#LightTheWorld Day 7 – Jesus Fed the Hungry
“And he commanded the multitude to sit down on the grass, and took the five loaves, and the two fishes, and looking up to heaven, he blessed, and brake, and gave the loaves to his disciples, and the disciples to the multitude.”
-Matthew 14:19
So, today’s “Light the World” initiative was focused on feeding the hungry. My wife is a saint and is pretty good at doing things like giving money and canned food to whatever causes are being pushed. Since she always has our family involved in things like that, we decided to focus on spiritual nourishment instead.
In an address delivered almost ten years ago, Jeffery R. Holland said,
“Those who will receive the Lord Jesus Christ as the source of their salvation will always lie down in green pastures, no matter how barren and bleak the winter has been. And the waters of their refreshment will always be still waters, no matter how turbulent the storms of life. In walking His path of righteousness, our souls will be forever restored; and though that path may for us, as it did for Him, lead through the very valley of the shadow of death, yet we will fear no evil.”
As I thought about completing today’s initiative, I wondered who I knew that I could share some nourishment with. Moreover, I wondered if I even had anything to offer anyone.
What I finally decided to say didn’t even come to me until about 6:30 pm this evening while I was attending the musical, “The Forgotten Carols” with my wife.
Anyone who knows me, or who has talked to me for even five minutes, can tell that musicals and plays are not my thing. I am not the fine arts type. But my wife is. She loves that kind of stuff, and since I love her, I willingly subjugate myself to it.

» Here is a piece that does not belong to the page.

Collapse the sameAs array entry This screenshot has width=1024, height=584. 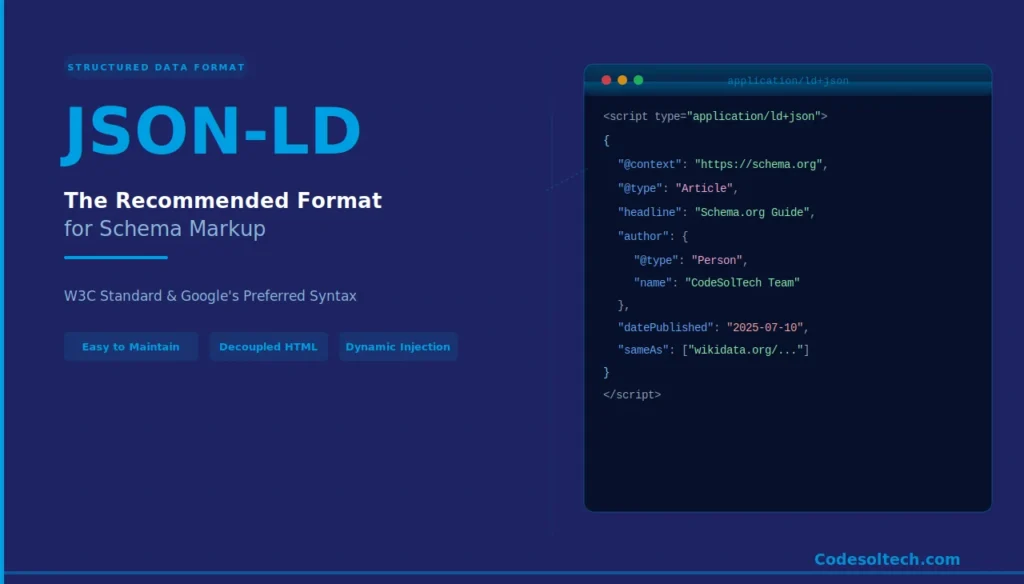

Anyways, this year is apparently the 25th anniversary of the Forgotten Carols, so after the show, Michael McLean came out and spoke with the audience and expressed his love and appreciation for us. It was a sweet moment (once again, I’m really not the musical theater type, so the fact that I am acknowledging the tenderness of the moment is major progress for me). Mr. McLean asked us to think about a person who was not with us, someone we wished was there, and sing a line of the song, “We Can Be Together,” all together. He said it could be someone waiting for us at home, someone who lived thousands of miles away, or even someone who had passed on. I immediately knew Summer would be thinking of her best friend, her late G-Mamma Busby. I initially thought of my girls, but then my mind did something unexpected: I thought of someone who I’ve never met.

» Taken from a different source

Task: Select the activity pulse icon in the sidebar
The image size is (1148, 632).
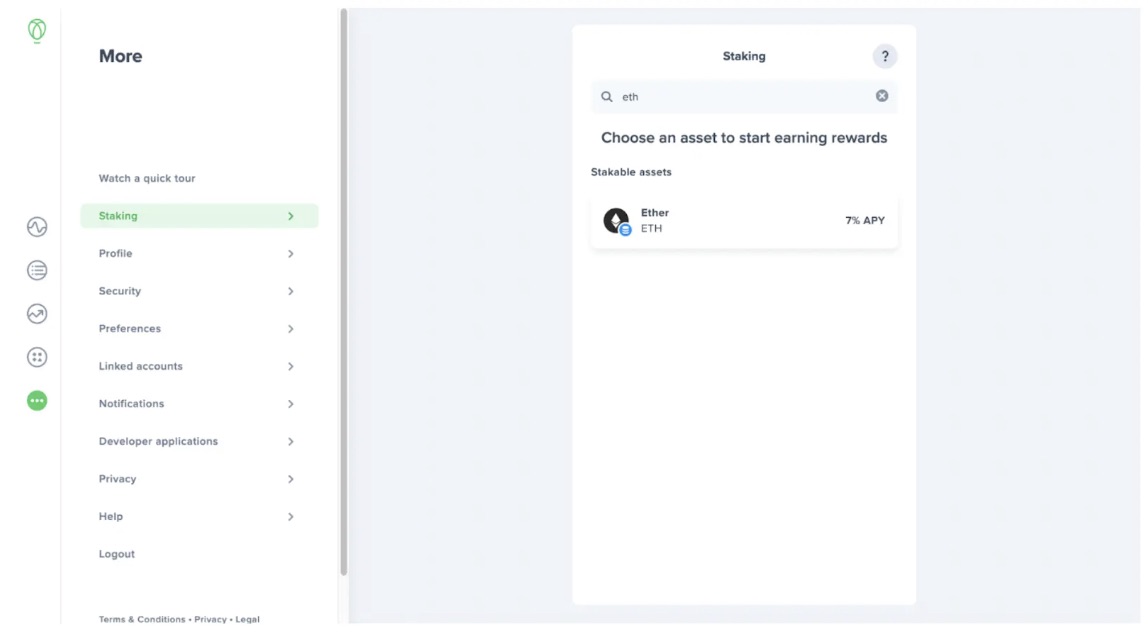Action: 36,227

When I thought about someone who I wished was there, I thought of this girl named Brittany.
Brittany is the daughter of one of my friends. Brittany passed away four years ago at just fourteen years of age. I didn’t meet her family until just a few months ago. I really don’t even know her family that well.
As Summer and I sat there in that theater, singing with hundreds of strangers about how we will all be together again one day (once again, I cannot stress how uncharacteristic that was for me), I thought about this girl that I’ve never met and the joy that her family will feel when they are reunited.
Losing a child is my worst nightmare. I’ve written about the heartache I felt when we miscarried our first baby, but that feeling could never compare to losing a child that you actually got to know and love and care for. A child that you held. A child that you comforted.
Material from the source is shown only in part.